Check every line of the entries below for "Given", and copy the lines that have it.
§
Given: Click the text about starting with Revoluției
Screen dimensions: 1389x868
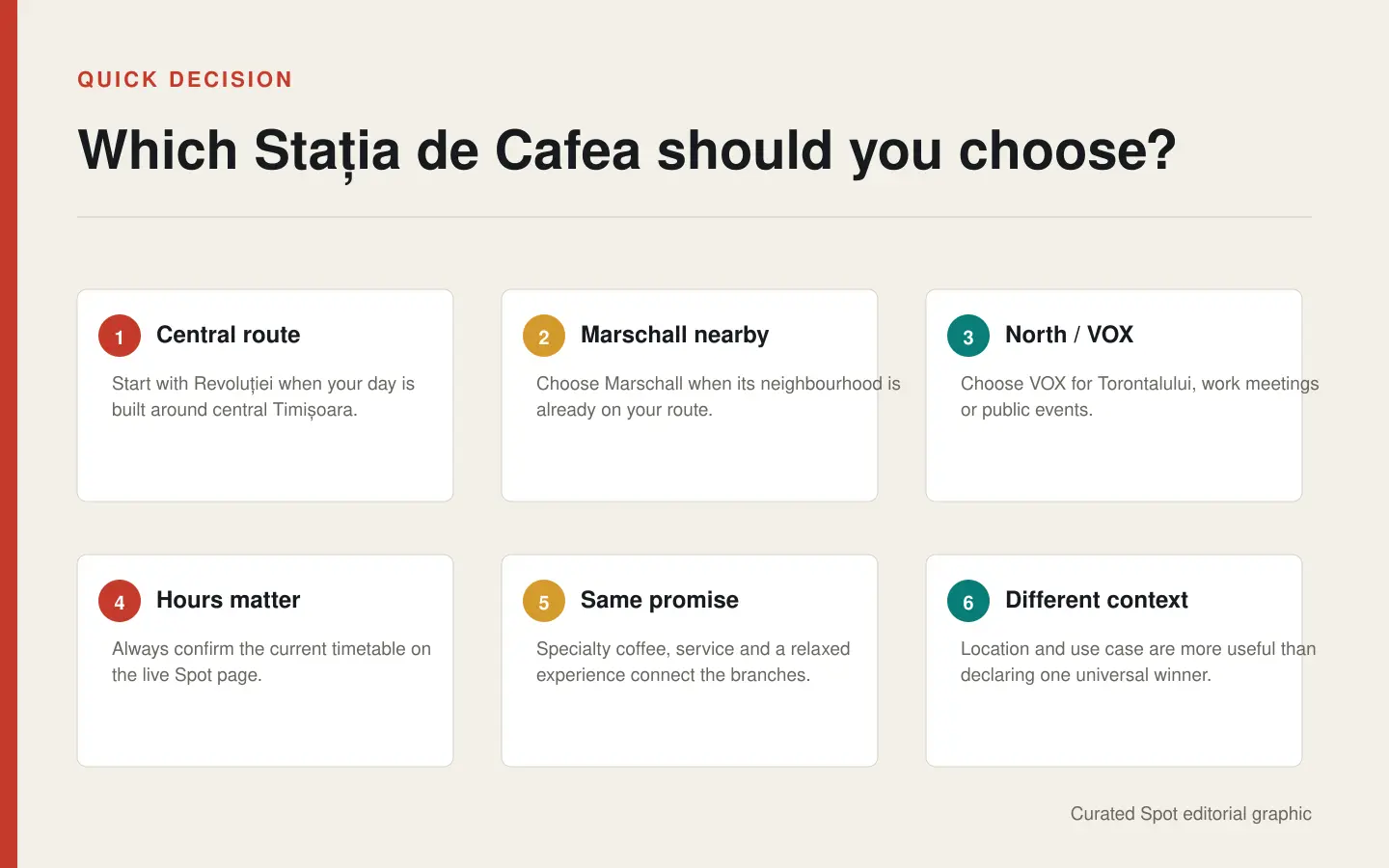Looking at the screenshot, I should tap(263, 396).
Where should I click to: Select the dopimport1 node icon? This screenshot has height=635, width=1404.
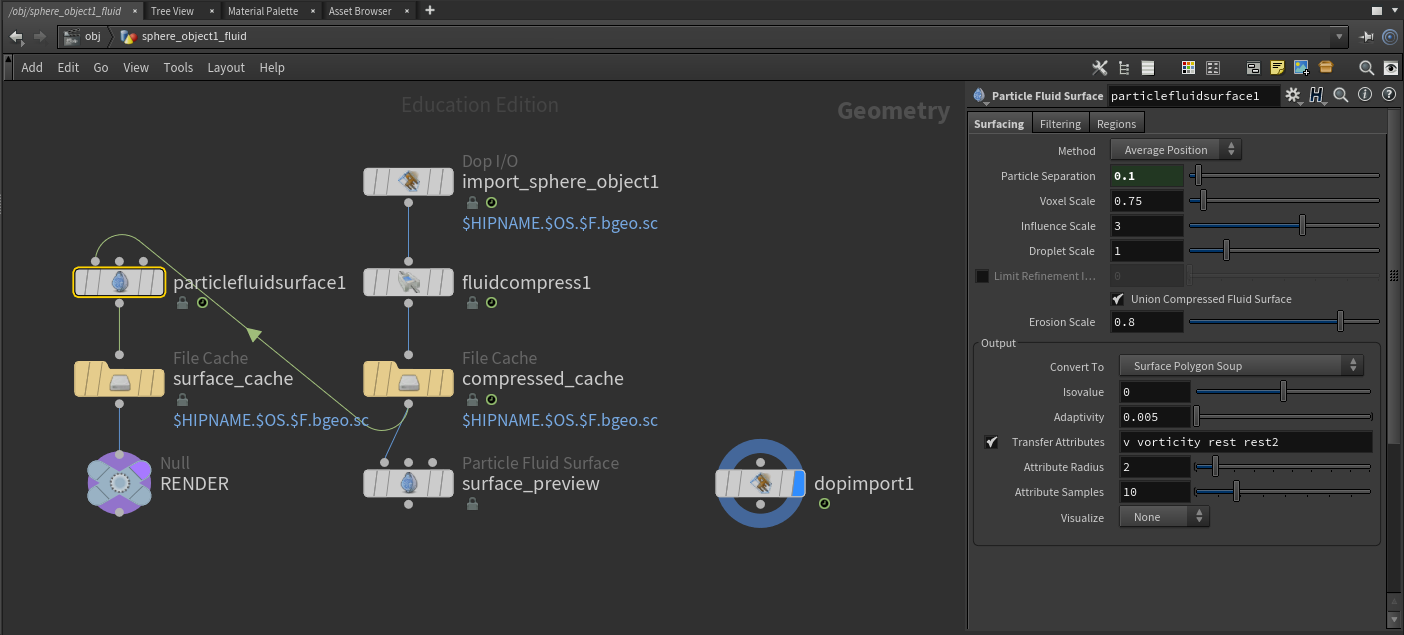pos(760,484)
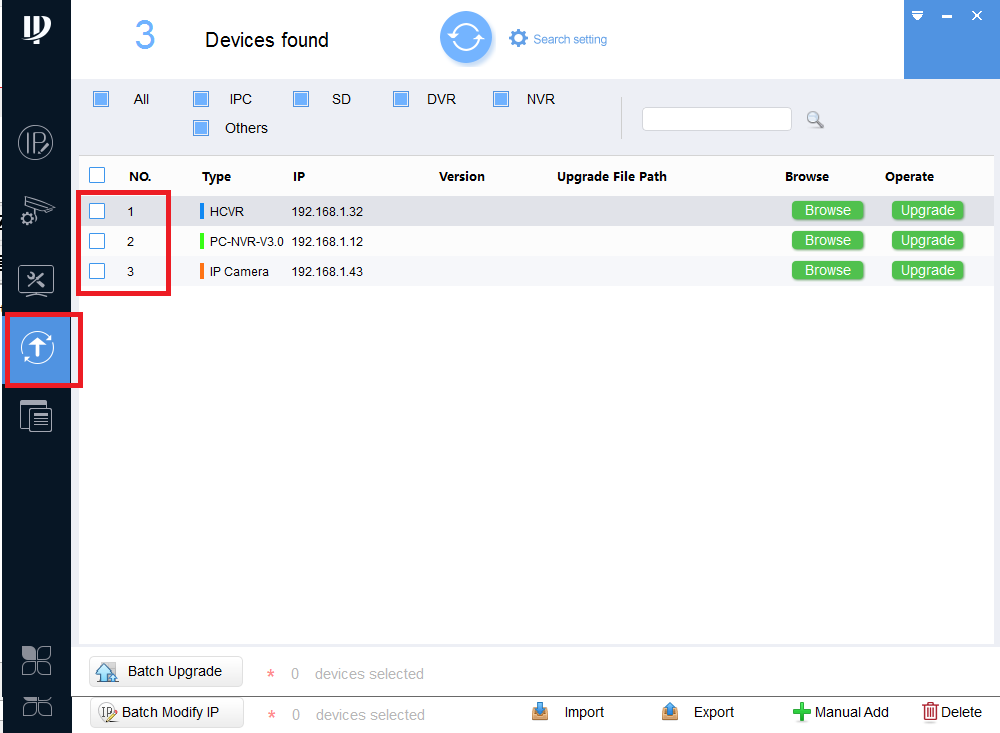Open Search setting link
The width and height of the screenshot is (1000, 733).
pyautogui.click(x=558, y=39)
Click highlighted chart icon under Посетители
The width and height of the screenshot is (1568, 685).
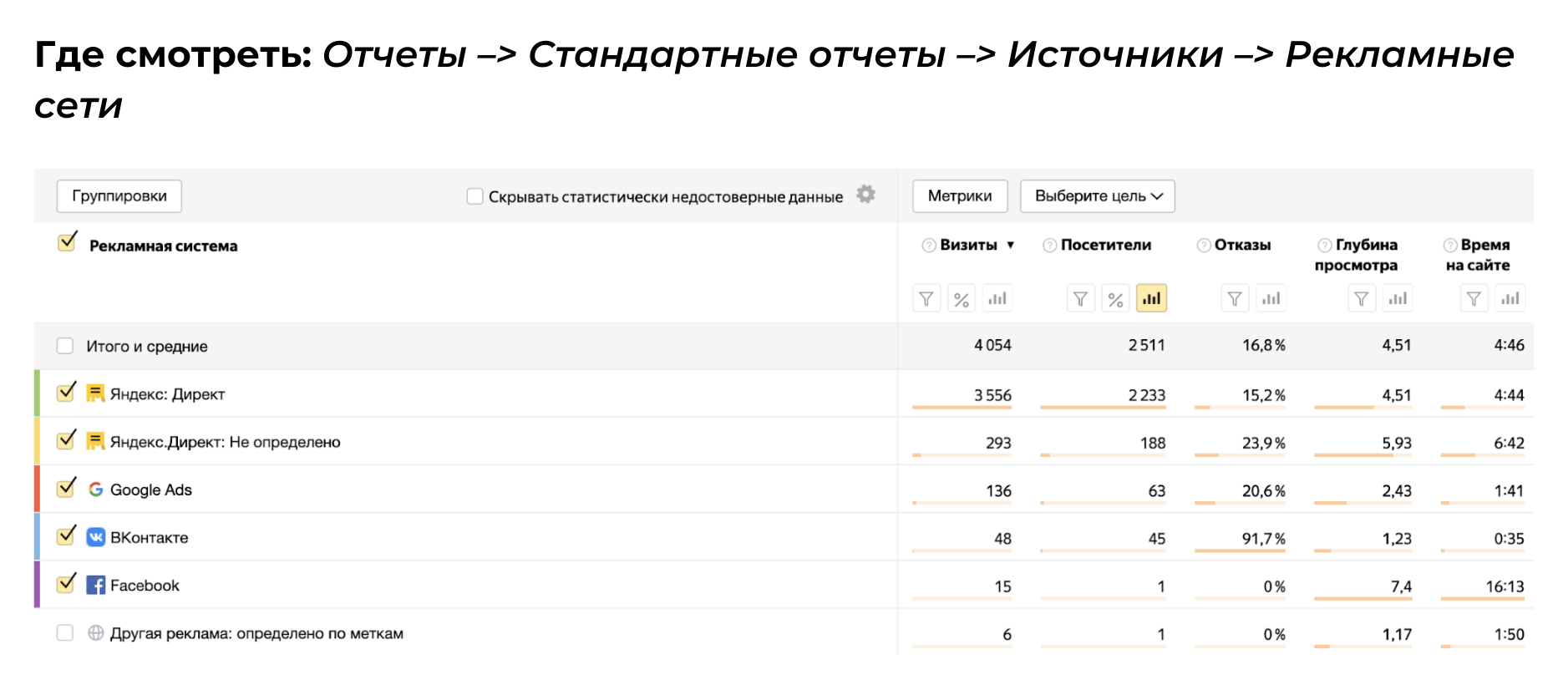[x=1150, y=299]
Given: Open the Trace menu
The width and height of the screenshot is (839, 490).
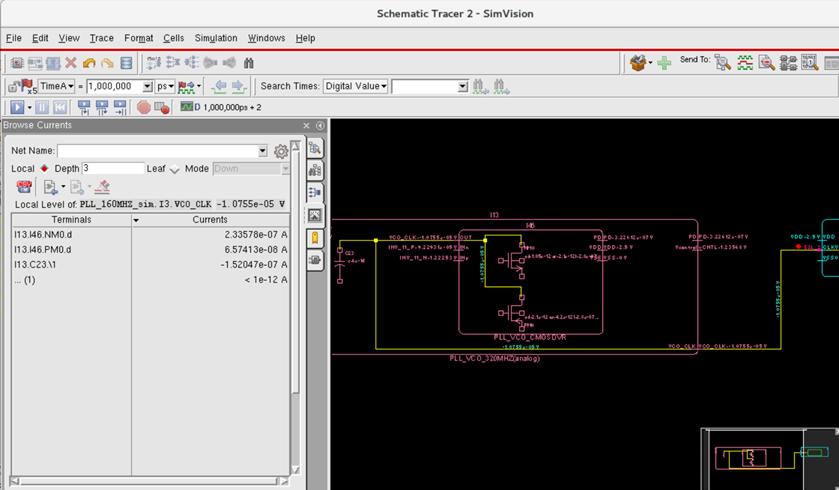Looking at the screenshot, I should [101, 38].
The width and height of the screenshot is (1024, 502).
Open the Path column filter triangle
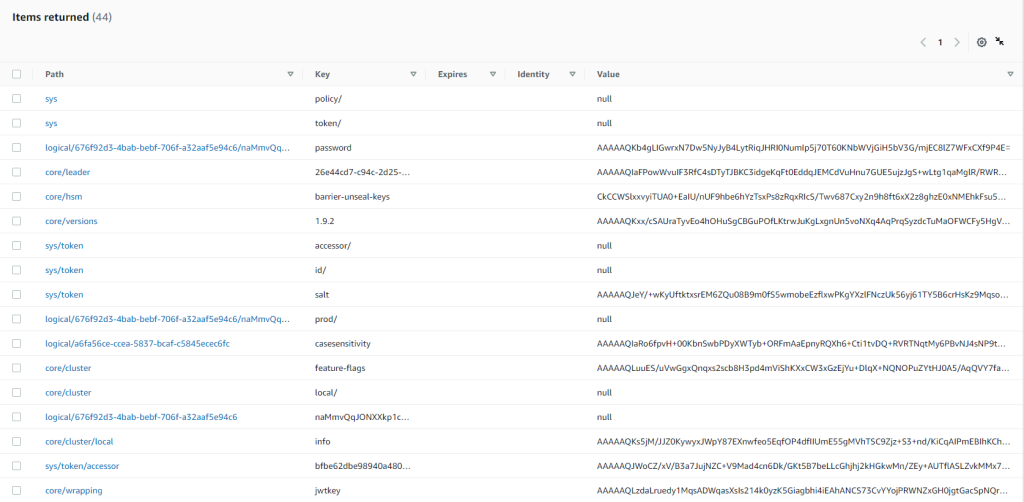pyautogui.click(x=291, y=74)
§
[OUTPUT OF THE TASK]:
Given: Click the text about starting with Revoluției
Given: Open the Trace menu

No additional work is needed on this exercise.